Que pensez-vous de ce « terminer avec » ? Ou bien, faut-il que j’écrive aux Nouvelles Littéraires ?


1. Maurice Beerblock [1880-1962] : journaliste et traducteur originaire de Verviers.
2. Le 4 octobre, il ajournera définitivement ses examens à l'université de Liège.
2. Robert Denoël prendra en effet le train pour Paris le 15 octobre, avec un passeport délivré la veille à Liège.
* Autographe : Archives et Musée de la Littérature, cote ML 4350/14.

 

À Mélot du Dy

213 rue de la Croix-Nivert (15e) (1) 

                                                    Sans date [18 octobre 1926]

Cher Ami,

Vous ne me dites rien. N’avez-vous pas reçu ma dernière lettre de Liège, où je vous annonçais mon arrivée. Sans doute, viendrez-vous bientôt à Paris, je vous y rencontrerai quand vous voudrez. Mais, prévenez-moi. Je suis ici depuis trois jours : j’ai trouvé un logement un peu petit, un peu bien éloigné de l’Opéra (mais vous savez que je n’irai pas souvent à ce temple). Il a l’avantage d’être proche de la gare Montparnasse où je pourrai aller vous chercher. J’ai comme voisin un monsieur (du moins, je le suppose) qui joue de la flûte après son déjeuner. Vous le voyez, aucun bonheur ne m’est refusé. Mais quand vous verrai-je ?

R. Denoël


1. Cette adresse est celle de l'Hôtel de Versailles, où Denoël a loué une chambre modeste dès le 15 octobre.
* Autographe : Archives et Musée de la Littérature, cote ML 4350/15
.

 

 

À Victor Moremans

Sans date [vers le 20 octobre 1926]

Mon cher Ami, il faut que vous me pardonniez ce manque à toutes les traditions de l'amitié. Tant de besognes et si diverses m'ont accaparé ces jours-ci que je n'ai pu trouver l'heure qui vous était due. Elle n'est pas perdue, vous viendrez me voir, ou c'est moi qui prendrai le train si Mercure m'est favorable. Attendez avec patience, je vous promets une lettre pour bientôt mais ne me maudissez pas si elle a du retard : le geste n'est pas toujours aussi prompt que le cœur.


  R. Denoël


  Voici vos deux livres : mon jeune frère (1) vous les apporte avec toutes sortes de remerciements.
  J'ai de grands remords de ne pas avoir pu vous serrer les mains avant ce départ (2) : au moins, que cela ne vous peine pas.
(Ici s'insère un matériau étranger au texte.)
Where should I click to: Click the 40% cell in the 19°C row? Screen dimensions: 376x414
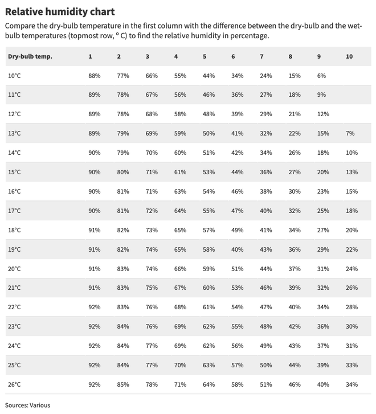[x=237, y=249]
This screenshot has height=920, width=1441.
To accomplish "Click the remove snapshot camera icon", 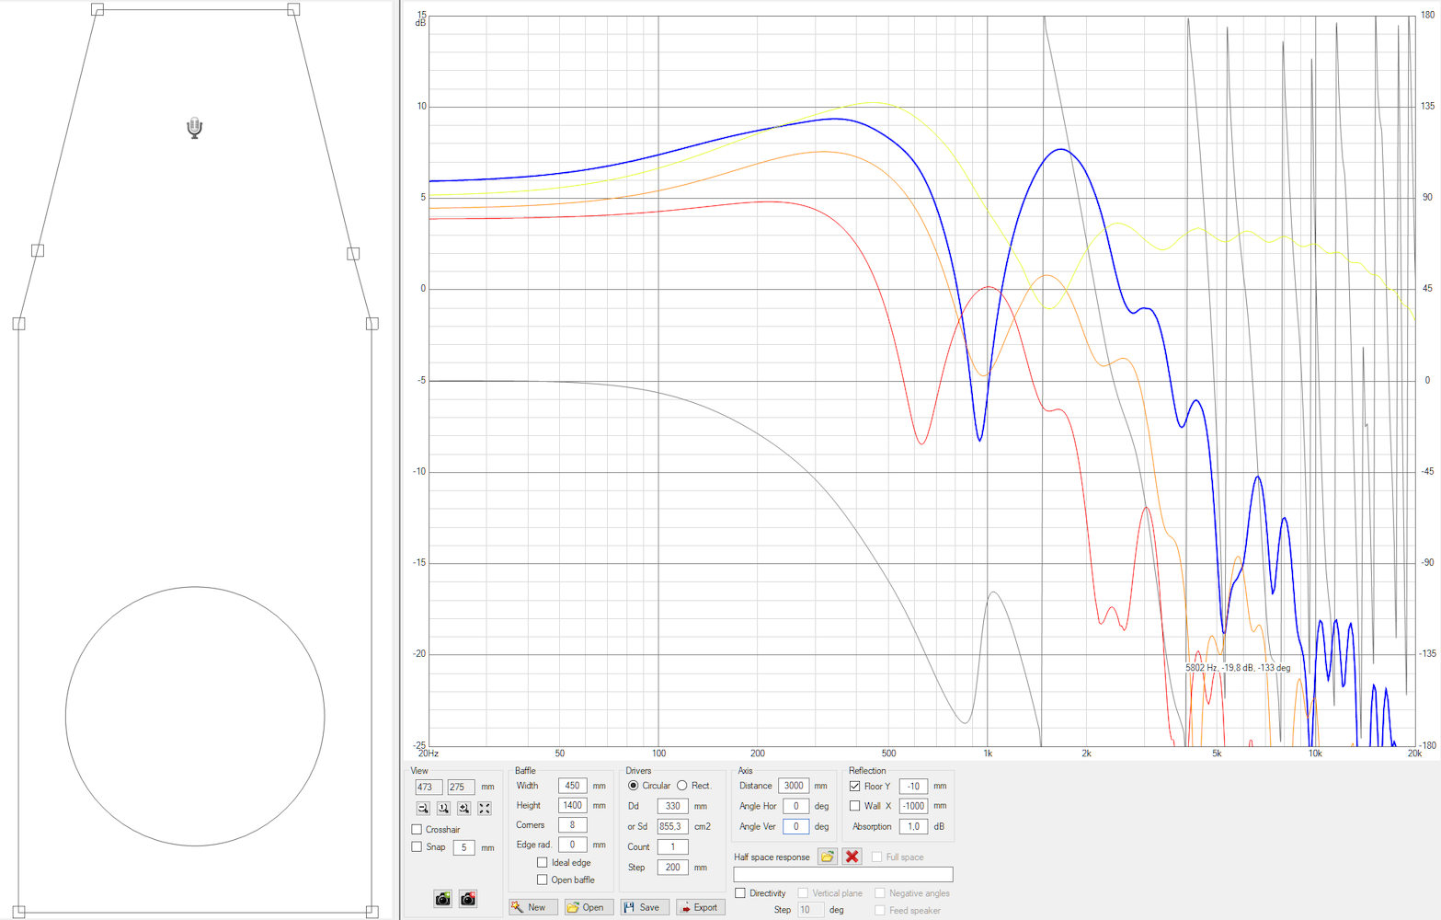I will [468, 899].
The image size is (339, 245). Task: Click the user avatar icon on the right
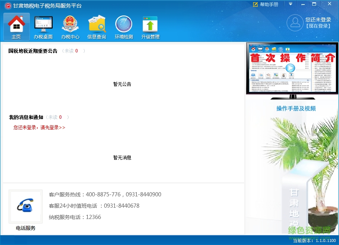(x=295, y=23)
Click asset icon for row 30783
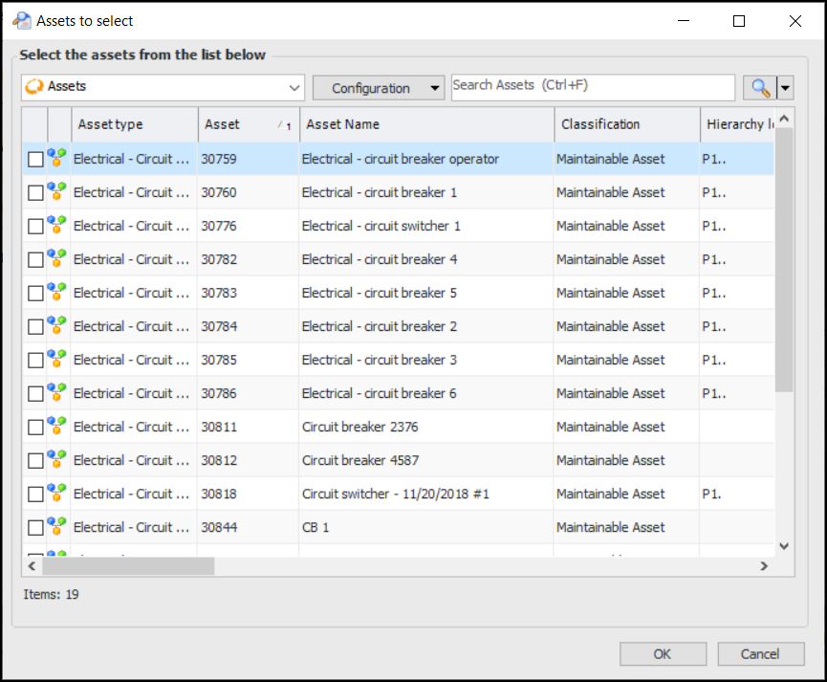 point(57,293)
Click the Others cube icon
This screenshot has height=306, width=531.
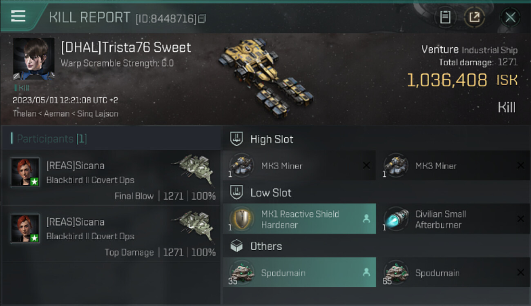pyautogui.click(x=236, y=246)
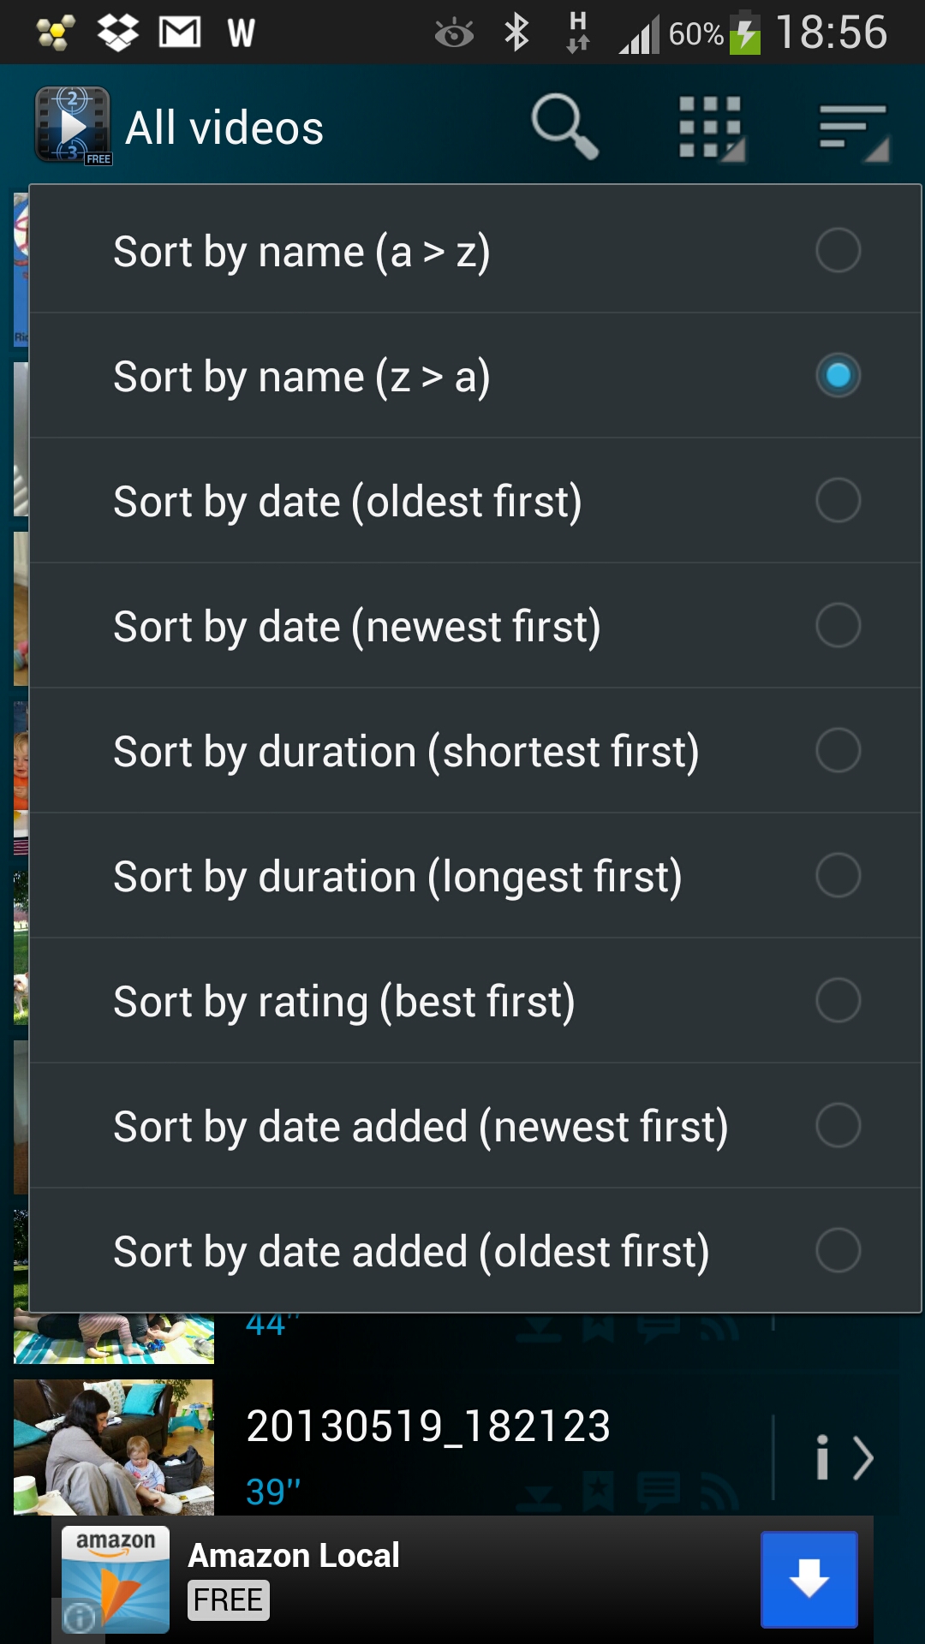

Mais vous savez toute mon affection.


1. A cette date, Robert est commis, pour quelques semaines, à la librairie de George Houyoux, 34 rue Sainte-Anne. Pierre Denoël [1911-2005] était donc au courant de la troisième escapade parisienne de son frère aîné.
2. Denoël ne paraît pas avoir averti ses amis liégeois de son départ pour Paris.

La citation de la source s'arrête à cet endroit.